Reproduce the passage of the infrastructure book review from "But what else" to "by Brian Hayes.", substituting "worthwhile" for "rewarding".
───── PAGE
2.05.2009

Infrastructure Book is Heavy, Useful, Beautiful

Under the Obama administration’s stimulus plan (whatever precise final form it takes), the federal government will likely soon be spending billions to repair and improve America’s infrastructure. To give some hint about what “infrastructure” refers to, reporters often use a shorthand phrase like: “things such as roads and bridges.” Which is fine, because we all know there’s a lot more to infrastructure than roads and bridges.

But what else is there exactly? What besides roads and bridges does the term encompass?

One way—a very rewarding way—to find out is to read Infrastructure: A Field Guide to the Industrial Landscape by Brian Hayes.

But beware: this is a book of substance. Its ambitious goal to serve as a “guide to the common sights of the built environment…that we pass every day yet seldom really notice” is taken seriously. The result is a tome of 536 oversized pages, which include hundreds of full color photographs. The hardcover book, published in 2005, weighs a little more than four and a half pounds. (That’s a lot less than the 100 pounds or so that a typical manhole cover weighs, but it’s more than four times the weight of the hardcover edition of Jane Jacobs’ The Death and Life of Great American Cities.)

From the chapter titles alone—Out of the Earth, Waterworks, Food and Farming, Oil and Gas, Power Plants, The Power Grid, Communications, On the Road, The Railroad, Bridges and Tunnels, Aviation, Shipping, and Wastes and Recycling—you’ll see that “infrastructure” applies to a whole lot more than roads and bridges.
──────────
───── GIVEN DATA
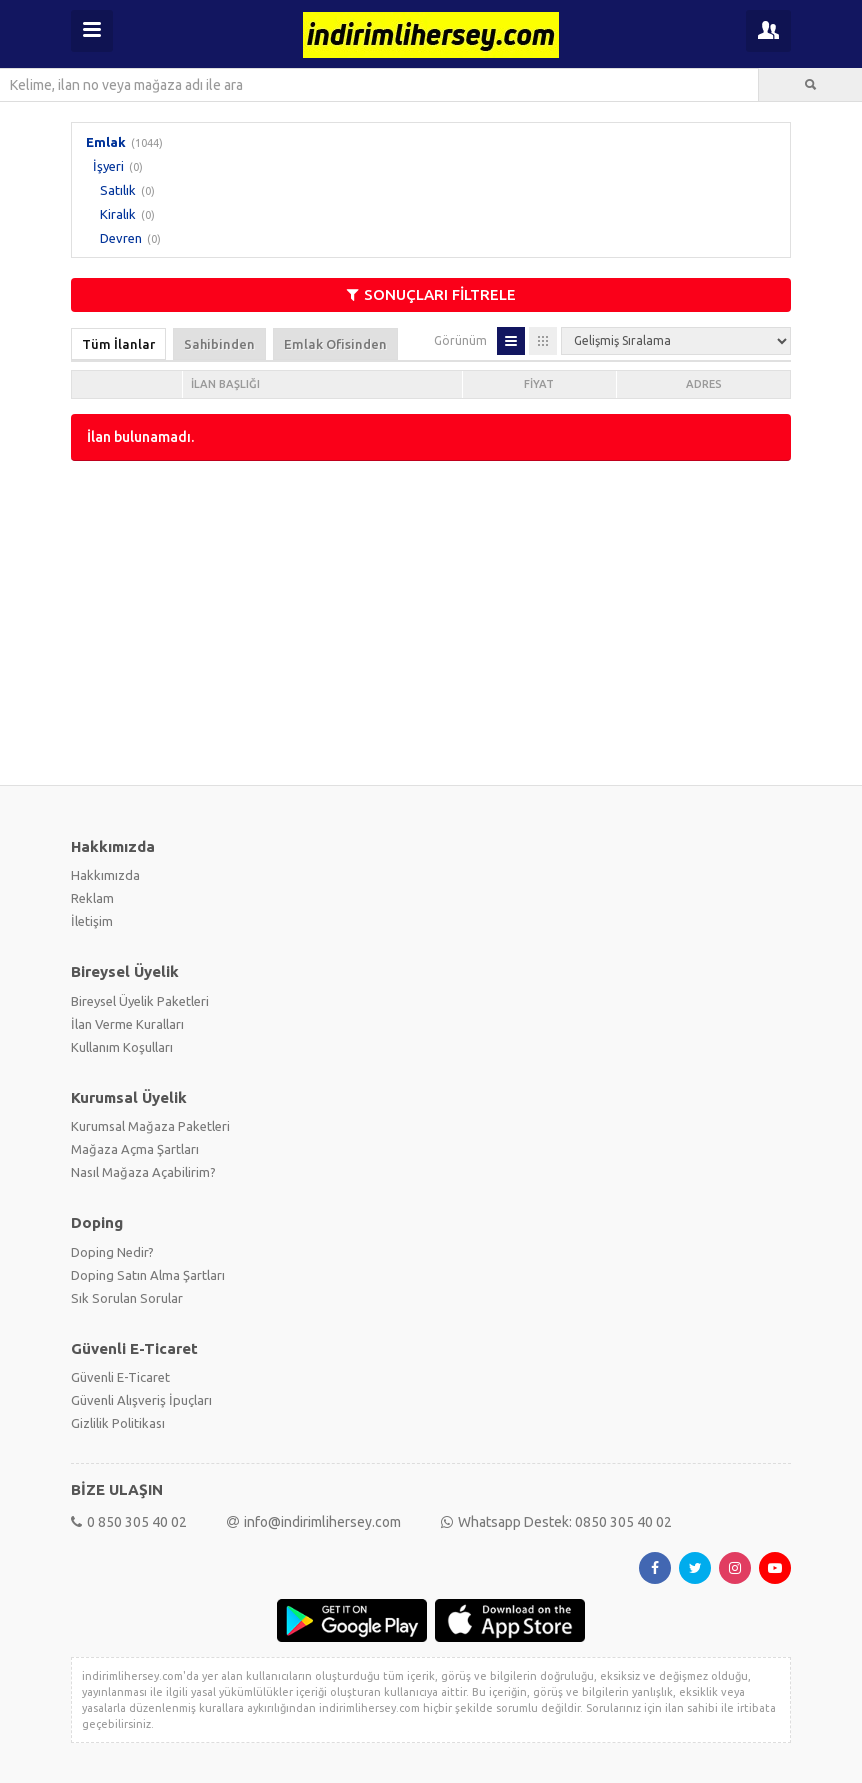  Describe the element at coordinates (106, 142) in the screenshot. I see `Emlak` at that location.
──────────
- _PROBLEM SOLUTION_
But what else is there exactly? What besides roads and bridges does the term encompass?

One way—a very worthwhile way—to find out is to read Infrastructure: A Field Guide to the Industrial Landscape by Brian Hayes.